The official blog of the Food Bank For New York City – the major hunger relief organization for the five boroughs – Bank on It provides an insider look into the struggle to fight food poverty with posts on topics ranging from what it takes to run a soup kitchen to public policy, volunteering and more.
When it comes to spending, low-income families often have to make hard decisions. While they may want to buy their child a new pair of shoes for school, they need to buy food and pay the rent. Taking care of basic family necessities--food, housing, clothing, healthcare--is the priority, but the truth is many struggling New Yorkers aren't always able to do it. This is the reality for many of the families that Food Bank For New York City serves, which is why we work so diligently to help our neighbors in need boost their financial situation by helping them access SNAP, offering free tax assistance and providing financial counseling. In fact, a big part of my work here at Food Bank is coaching clients on how to build financial literacy, manage their money, and achieve greater financial stability.

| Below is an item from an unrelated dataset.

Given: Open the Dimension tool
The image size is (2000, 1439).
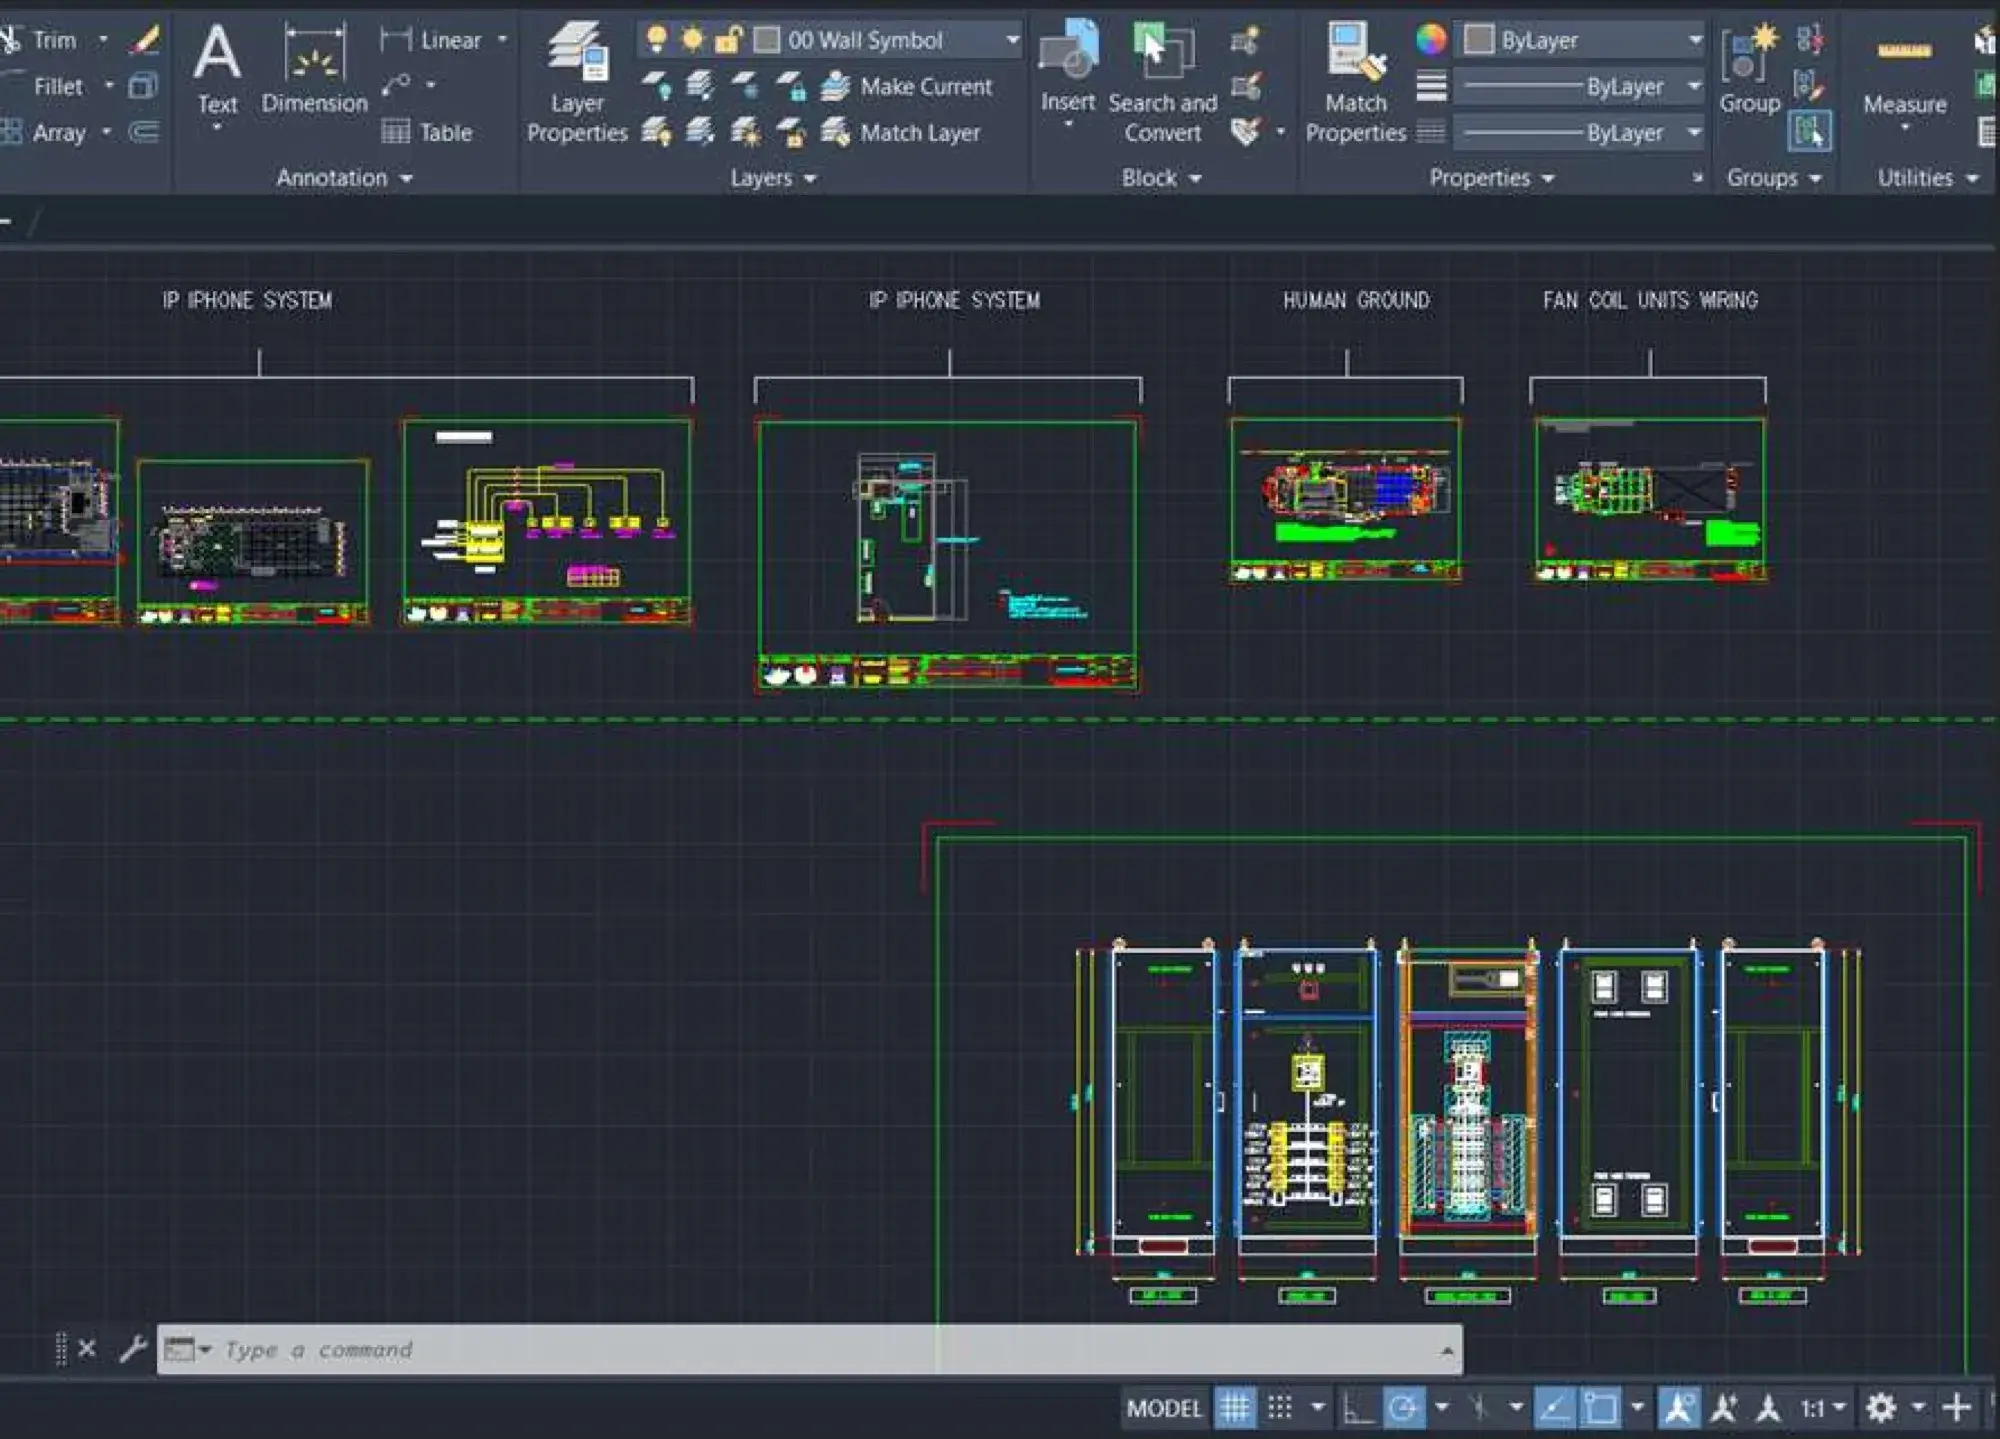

As we near the end of financial planning week, here are six tips that I always share with clients to promote good fiscal habits and reduce financial insecurity: - Define your financial goal. What do you want? To save money, pay off debt, build credit? It is important to define your goal first, whatever it may be; then you can define the steps to achieve it. - Assess your financial situation by creating a budget. To know where you want to be, you need to know where you stand. Creating a budget allows a clear view of your financial status. People often know how much money is coming in, but not how it's being spent. Creating a budget for the month helps you monitor your spending down to the last penny and creates an opportunity to review where you are overspending. - Apply for SNAP benefits. The average SNAP (food stamps) benefit for a household of one is more than $100 month, and for a household of three it's more than $400 a month. That is approximately $1,200 to $4,800 that won't need to come directly out of your pocket--in essence, a savings to you. Food is the second highest expense in a typical household budget after rent, so it makes sense to enroll in SNAP, if eligible, and allocate the savings elsewhere, for instance debt payment. - Choose banking instead of check cashing. The cost to cash a $1,000 check at a check-cashing service may be a $5 processing fee plus another 1 percent fee. This means that each year you will give away $180 of your hard-earned money. Banking is a better and safer option. The key is to find the right institution that works for you. - Check your credit report. It's free, it's your right and it's a good start to build or improve your credit score. The higher your credit score, the better rate you can get if you ever need a bank loan. Remember, prospective employers and landlords do credit checks as well. Click here to get a free credit report. - Plan your taxes now while creating saving goals. Food Bank prepares taxes for free; the average cost of tax preparation in New York City is $250. Food Bank's tax professionals ensure that you get every Earned Income Tax Credit (EITC) to which you are entitled. Plan ahead for how you will use your tax return. But keep your financial goal in mind as you plan so that you make wiser decisions and increase your ability to meet your goal.
Laine Rolong is Food Bank For New York City's Financial Empowerment Manager.